Teacherpreneurs tells the stories of eight classroom teachers who are shaping policies and practices at their schools.  All are members of Center for Teaching Quality’s  Collaboratory.

Download free-e-books: Michael Petrilli’s The Diverse Schools Dilemma and Education Reform for the Digital Era are available.

Also available as a free download: Mark Schneider’s The Accountability Plateau analyzes No Child Left Behind’s effect on NAEP scores (math achievement is up) and warns that gains may be leveling off.

What do parents want? It depends

Parenting styles vary by education and social class, writes Jay Mathews in the Washington Post. Does it matter? Mathews has been reading Michael Petrilli’s new book, The Diverse Schools Dilemma, which cites the research.

A middle-class, college-educated parent of any ethnicity is likely to be like me: Overscheduling children’s free time but preferring innovative instruction and informal discipline at school.

. . . working-class and poor parents of any race are more likely to let their children amuse themselves as they see fit once their homework is done but tend to prefer schools with traditional teaching styles and strong discipline.

University of Pennsylvania sociologist Annette Lareau found “the center of life in middle-class families was the calendar” listing “scheduled, paid, and organized activities for children.”

But despite the forced march to improvement that characterized their children’s free time, those parents tolerated a lot of back-talk and often negotiated with children about what they wanted to do. They preferred teachers who did not give orders but encouraged creativity..

Working-class and poor parents, researchers found, left their children on their own on weekends and summer days but were more likely to set strict behavior rules. Those parents tended to like teachers who were tough and structured.

Middle-class parents think parenting is very important: It’s their job to cultivate their children’s “talents, opinions and skills,” Lareau writes. She contrasts “concerted cultivation” with “natural growth” parenting. Low-income and working-class parents think children develop naturally, if parents provide “comfort, food, shelter, and other basic support.”

Diverse schools face a challenge: If middle class and low-income parents have different expectations, what should principals and teachers do?

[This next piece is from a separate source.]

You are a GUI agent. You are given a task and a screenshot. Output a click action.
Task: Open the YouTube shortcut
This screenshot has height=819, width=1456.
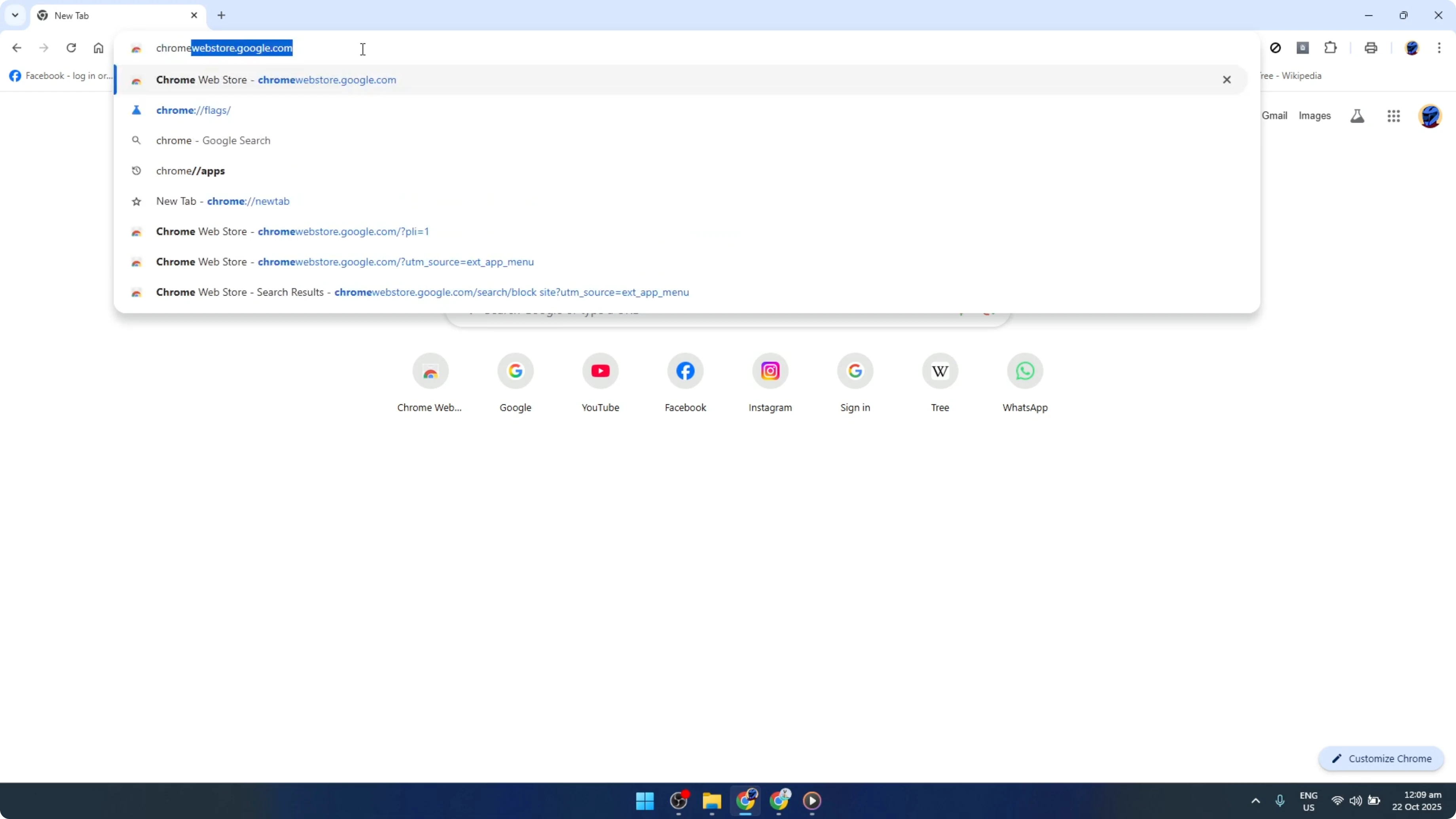coord(600,371)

Parents’ choice: diversity or the suburbs?

Young Aidan or Amelia will start kindergarten soon. Urban gentrifiers must decide: Do we send the kids to a diverse urban school where some of their classmates will be poor and need lots of teacher attention? Or do we move to the boring suburbs where all our kids’ classmates will come from educated families? Facing that decision as a Washington D.C. resident, Fordham’s Mike Petrilli wrote The Diverse Schools Dilemma, which looks at the risks and benefits of schools with socioeconomic diversity.

Though whites make up half of public school students, 87 percent attend majority-white schools. Even in cities, “neighborhood schools still tend to be segregated by class, if not by race,” Petrilli tells the Washington Post. In the Washington D.C. area, less than 3 percent of white public school students attend schools where poor children are the majority, according to Petrilli.

Charter schools, which draw from wider areas, are an option for parents who want to stay in the city. Some of D.C.’s most popular charters are very diverse. But high-performing charter schools often adopt a “no excuses” culture that turns off middle-class parents.

“Many of the charters have uniforms and a rigid discipline code,” he said. “It’s not a culture that celebrates a lot of individualism, personal style or autonomy, the kinds of things that middle-class parents may want. So there are significant differences and cultural clashes that take place.”

Some cities use “controlled choice” to integrate schools by socioeconomic status, but it’s controversial.

Petrilli made a common choice: He moved to Bethesda, Maryland. At his son’s elementary school, 1 percent of the children are low-income, 2 percent are black and 5 percent are Hispanic.

Last month, I visited a wildly diverse charter school in Grand Rapids — lots of poor kids, some of them from African refugee camps, all colors and creeds. A white mother told me she’d chosen the school, in part, for its diversity. I was surprised. People talk about the wonderfulness of diversity, but their choices usually tell a different story.